Emma’s photograph was generated on the site thispersondoesnotexist (more specifically the image is “imagined” by a GAN (generative adversarial network StyleGAN2 (Dec 2019) – Karras et al. and Nvidia ). For those of you who are uninterested in convincing fake pictures of students the AI can also generate fake horses, fake cats, fake artwork and fake chemical substances. One must consider what impact the presence of unlimited (royalty-free) faces will have on those currently in modelling jobs who generally expect to get paid for their images. Are there grounds to be paid for part of the orginal images that have been used to create the new ones? One again the law may be trailing far behind technology.
Emma’s words were generated in GPT-2 (OpenAI’s text generator) and you may have been surprised at how convincing the AI’s output can be. For a comparison I also tested InferKit (a hosted neural net service) and “asked” Emma (i.e., I seeded the algorithm with)
“I studied Web science ” and recieved the answer:
“I studied Web science for six years, trying to understand what’s happening (to them). What’s behind the still-growing popularity of the Web? What makes people want to use a site over a competitor’s? How much real estate is being wasted on things like links and robots.txt?”
A free version of InferKit is available here
We stopped short of generating a deep fake for Emma (for reasons of time/budget) but there are plenty of examples to be found including various fake Obama speeches.
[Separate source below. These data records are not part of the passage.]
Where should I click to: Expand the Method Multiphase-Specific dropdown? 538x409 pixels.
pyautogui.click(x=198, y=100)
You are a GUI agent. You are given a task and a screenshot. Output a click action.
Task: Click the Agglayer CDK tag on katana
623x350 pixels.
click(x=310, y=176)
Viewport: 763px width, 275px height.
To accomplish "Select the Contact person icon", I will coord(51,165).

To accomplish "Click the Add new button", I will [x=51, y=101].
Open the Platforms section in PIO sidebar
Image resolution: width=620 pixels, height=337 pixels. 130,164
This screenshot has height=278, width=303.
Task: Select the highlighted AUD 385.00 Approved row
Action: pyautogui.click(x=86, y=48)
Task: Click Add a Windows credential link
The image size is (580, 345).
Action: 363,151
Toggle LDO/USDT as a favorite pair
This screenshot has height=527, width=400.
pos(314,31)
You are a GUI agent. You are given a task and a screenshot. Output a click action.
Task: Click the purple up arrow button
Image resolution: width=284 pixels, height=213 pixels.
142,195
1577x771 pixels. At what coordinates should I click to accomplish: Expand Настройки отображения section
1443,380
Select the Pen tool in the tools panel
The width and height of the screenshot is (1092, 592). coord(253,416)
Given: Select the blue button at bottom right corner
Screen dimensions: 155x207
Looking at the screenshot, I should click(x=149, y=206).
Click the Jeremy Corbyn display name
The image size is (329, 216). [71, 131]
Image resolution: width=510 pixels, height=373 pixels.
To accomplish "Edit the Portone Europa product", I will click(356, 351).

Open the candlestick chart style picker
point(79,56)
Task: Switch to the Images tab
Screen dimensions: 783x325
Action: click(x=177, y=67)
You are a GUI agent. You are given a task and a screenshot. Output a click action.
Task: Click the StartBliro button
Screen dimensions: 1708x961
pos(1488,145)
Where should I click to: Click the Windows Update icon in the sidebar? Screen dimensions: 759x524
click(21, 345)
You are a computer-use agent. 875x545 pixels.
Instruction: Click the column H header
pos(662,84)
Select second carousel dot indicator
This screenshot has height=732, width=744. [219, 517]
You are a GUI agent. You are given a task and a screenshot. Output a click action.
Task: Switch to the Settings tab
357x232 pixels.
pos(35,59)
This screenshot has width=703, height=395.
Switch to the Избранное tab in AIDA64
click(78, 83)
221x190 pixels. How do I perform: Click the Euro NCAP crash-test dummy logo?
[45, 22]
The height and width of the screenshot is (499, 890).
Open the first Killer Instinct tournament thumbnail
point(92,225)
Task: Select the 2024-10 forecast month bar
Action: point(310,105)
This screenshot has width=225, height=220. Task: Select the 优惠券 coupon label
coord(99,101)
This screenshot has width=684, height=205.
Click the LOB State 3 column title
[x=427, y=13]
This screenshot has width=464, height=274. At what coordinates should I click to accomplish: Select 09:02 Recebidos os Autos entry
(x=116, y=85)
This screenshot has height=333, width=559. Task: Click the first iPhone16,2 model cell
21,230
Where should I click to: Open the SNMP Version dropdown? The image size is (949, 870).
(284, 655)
More recently even smartphone apps (including the chinese app Zao) have raised serious questions not only about the ability to quickly generate deepfakes but, more significantly, the rights and ownership of the resulting face scans which users may be inadvertently giving away to third party companies. You may recall Facebook being repremanded for creating messages/posts that appeared to be from friends which recommended products and services – one can imagine how this might be extended by bad actors to generate deepfake messages encouraging users to click on malicious content.
This serves to underscore how much more important is it becoming to develop tools and processes that can detect the presence of bots, fake text and particularly deep fakes and how important the education of users remains to guard private information and images – particularly of your own face!.